Le chef caquiste, lors de son discours devant la Chambre de commerce du Montréal métropolitain mercredi
Ryan Remiorz La Presse canadienne Le chef caquiste, lors de son discours devant la Chambre de commerce du Montréal métropolitain mercredi

Le chef caquiste, François Legault, a minimisé mercredi les risques pour la santé liés aux émissions d’arsenic par la fonderie Horne à Rouyn-Noranda.

Avant de prendre la route vers l’Abitibi-Témiscamingue, M. Legault a réagi à des critiques de médecins qui lui reprochaient d’avoir affirmé dimanche à Tout le monde en parle que la situation était sécuritaire.

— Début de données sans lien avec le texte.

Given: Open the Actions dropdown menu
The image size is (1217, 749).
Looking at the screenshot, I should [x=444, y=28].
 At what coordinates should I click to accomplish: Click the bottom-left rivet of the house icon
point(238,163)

« Ça dépend de la définition de sécuritaire, a-t-il dit lors d’une entrevue radio à la station 98,5 FM. J’invite tout le monde à Rouyn-Noranda à lire le rapport de la Santé publique. Ce n’est pas aussi dramatique que certains le disent. »

Lors d’un point de presse, à la suite d’un discours qu’il a prononcé devant la Chambre de commerce du Montréal métropolitain, M. Legault n’a pas répété que la situation était sécuritaire.

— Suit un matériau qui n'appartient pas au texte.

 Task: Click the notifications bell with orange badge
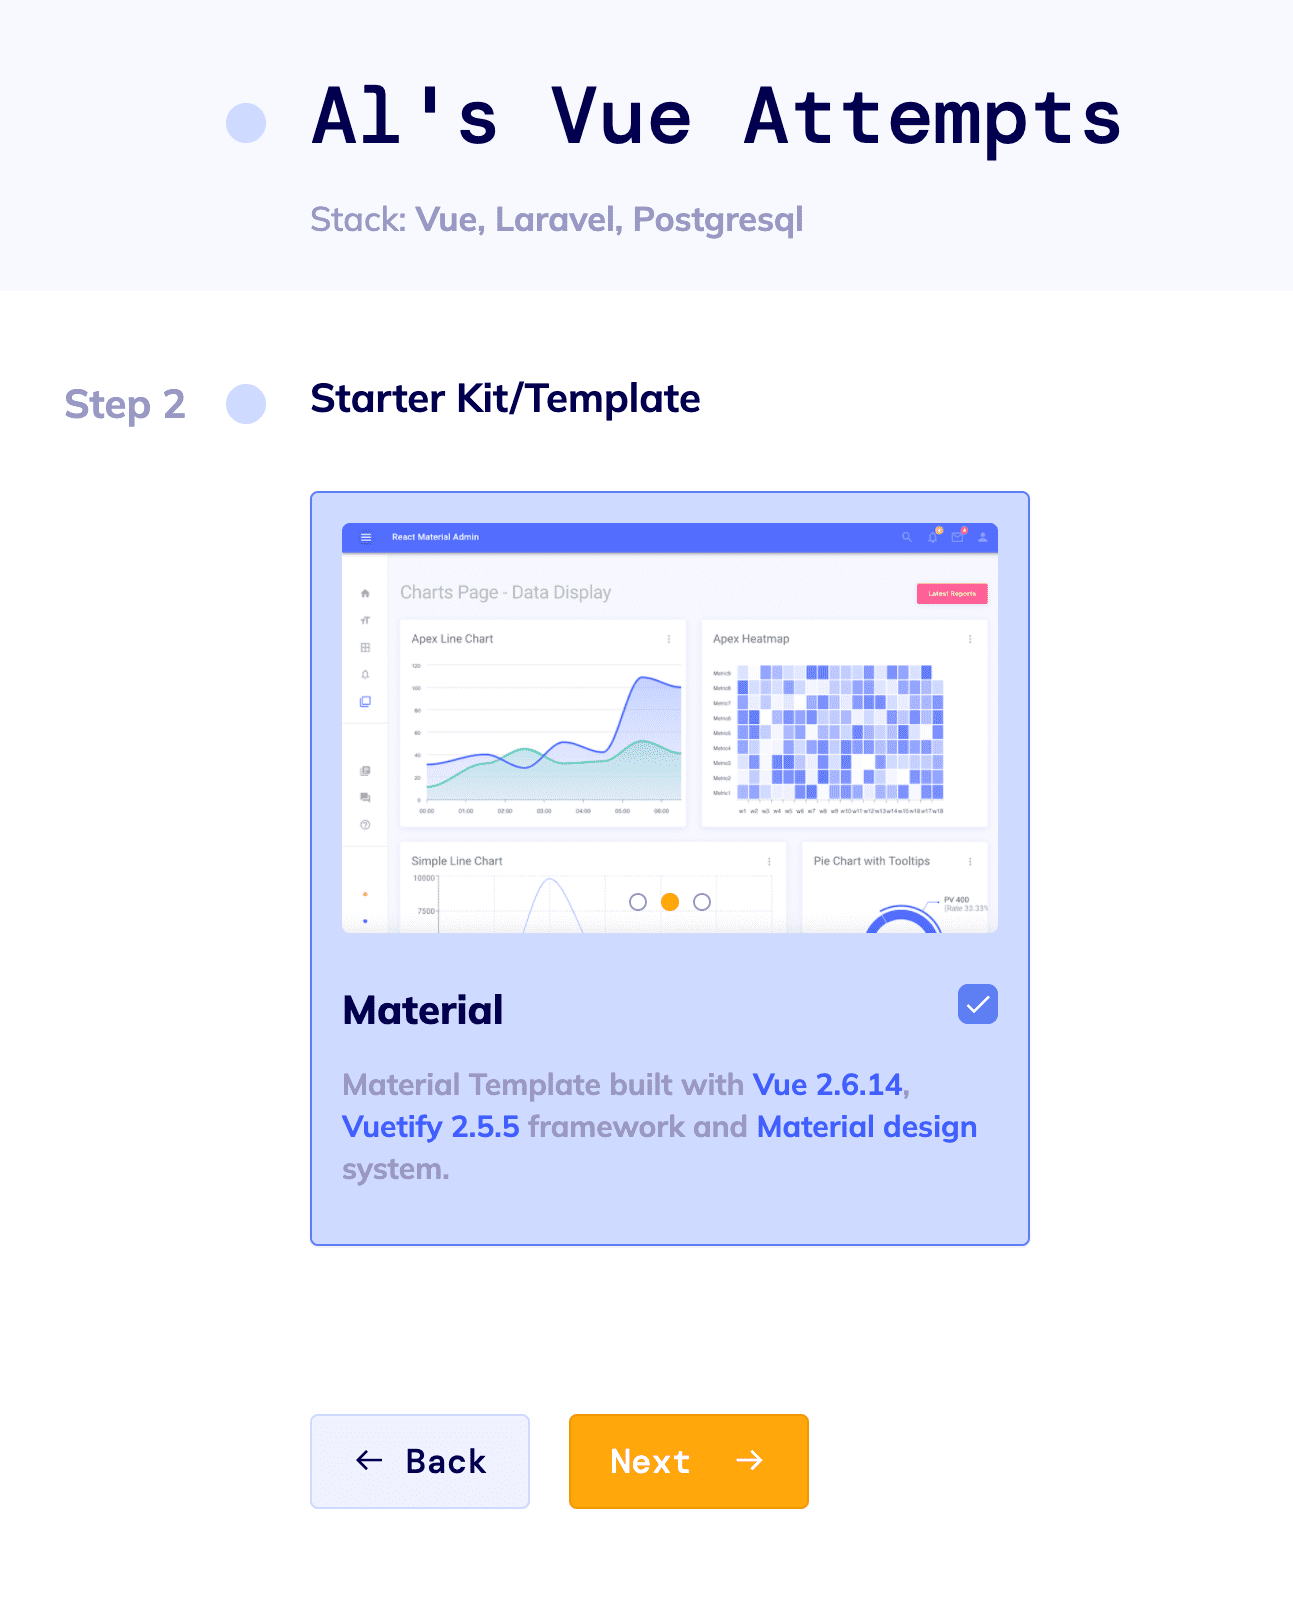click(932, 537)
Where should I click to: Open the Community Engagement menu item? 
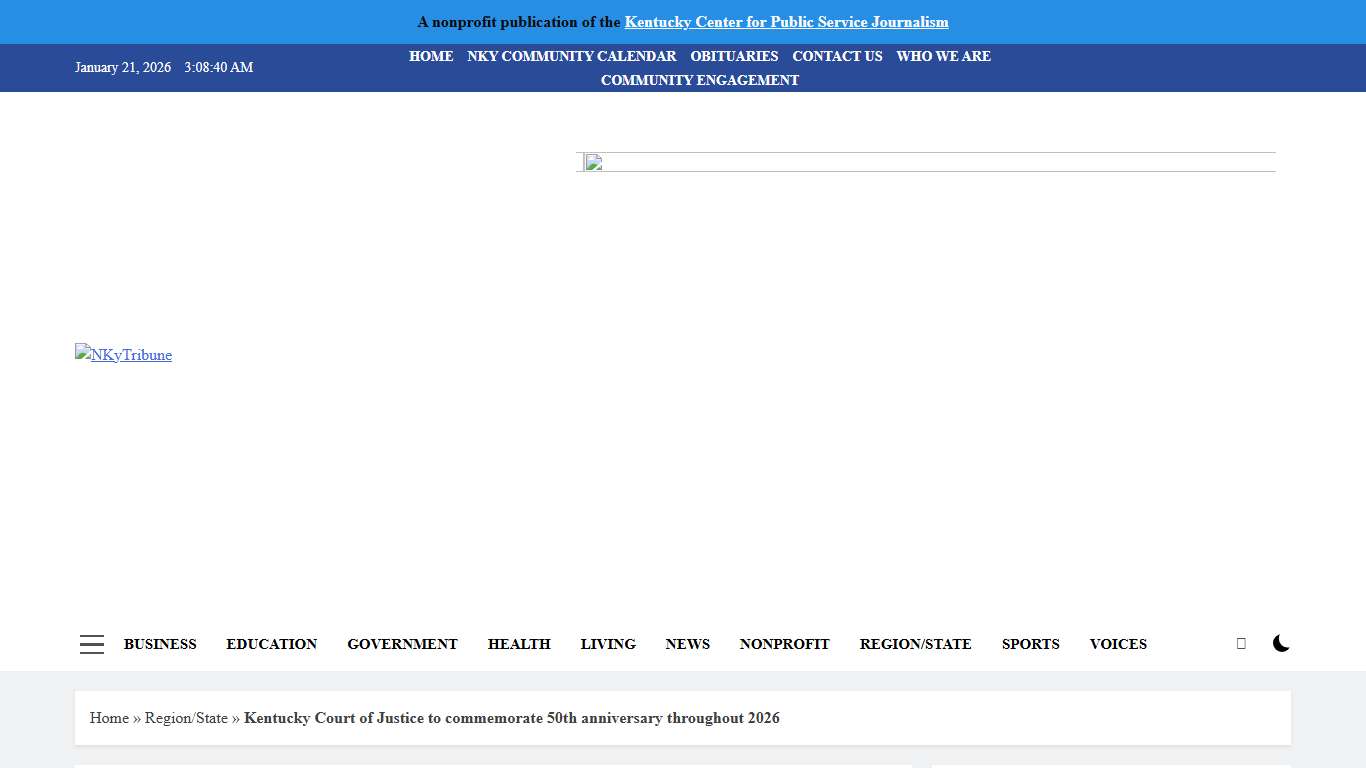click(x=699, y=80)
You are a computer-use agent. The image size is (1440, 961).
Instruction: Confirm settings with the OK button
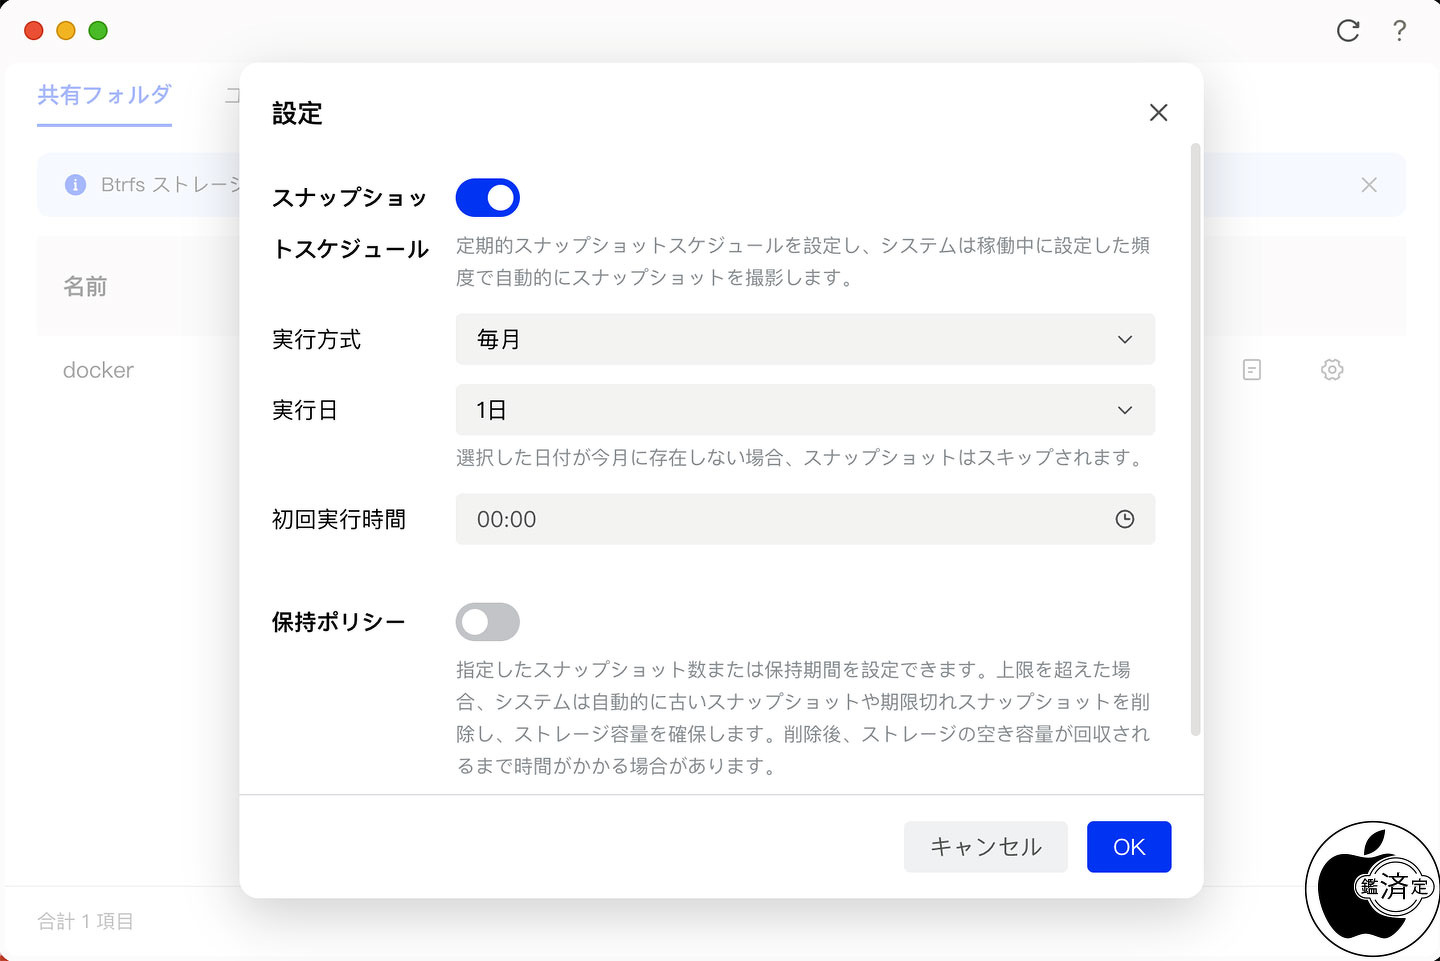click(x=1129, y=847)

« Je ne suis pas un médecin, il y a un rapport de la santé publique qui est disponible », a-t-il dit.

M. Legault a affirmé qu’il souhaiterait diminuer les rejets d’arsenic à 3 ng/m³, soit la norme québécoise.

« On dit que ce n’est pas possible techniquement », a-t-il dit.

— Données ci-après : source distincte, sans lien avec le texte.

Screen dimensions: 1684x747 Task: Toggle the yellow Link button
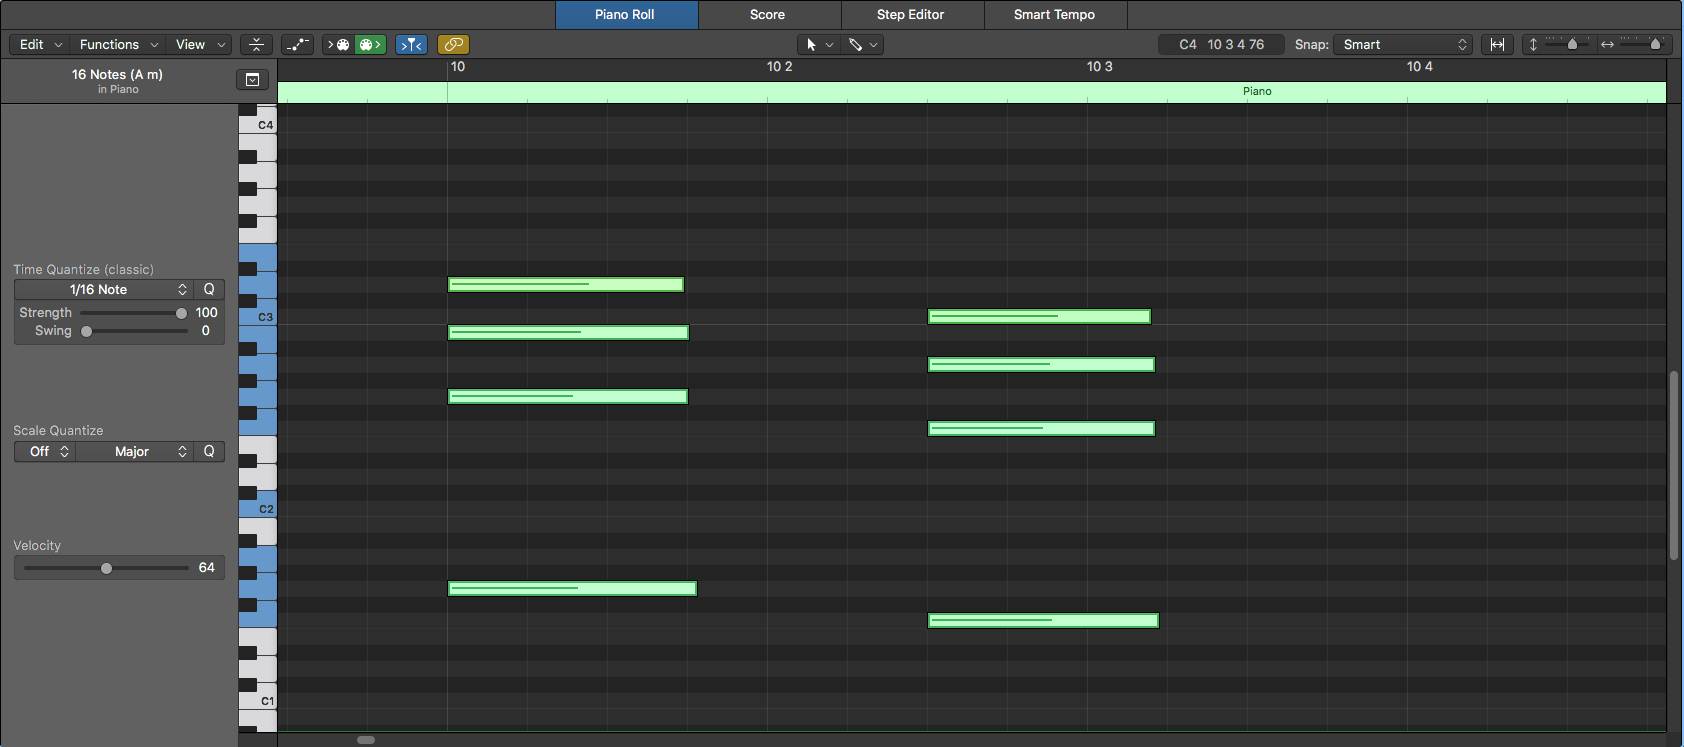(x=453, y=45)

Le gouvernement de la CAQ veut limiter la concentration dans l’air d’arsenic émis par la fonderie Horne à 15 ng/m³ d’ici 5 ans, alors que la norme provinciale est de 3 ng / m³. L’entreprise avait auparavant obtenu la permission d’émettre au maximum 100 ng/m³.

En juillet, un rapport de l’Institut national de santé publique du Québec (INSPQ) concluait que, sur une période de 70 ans, entre un et quatorze résidants de Rouyn-Noranda de plus développeraient un cancer si l’entreprise Glencore ne diminue pas les rejets d’arsenic de la fonderie Horne.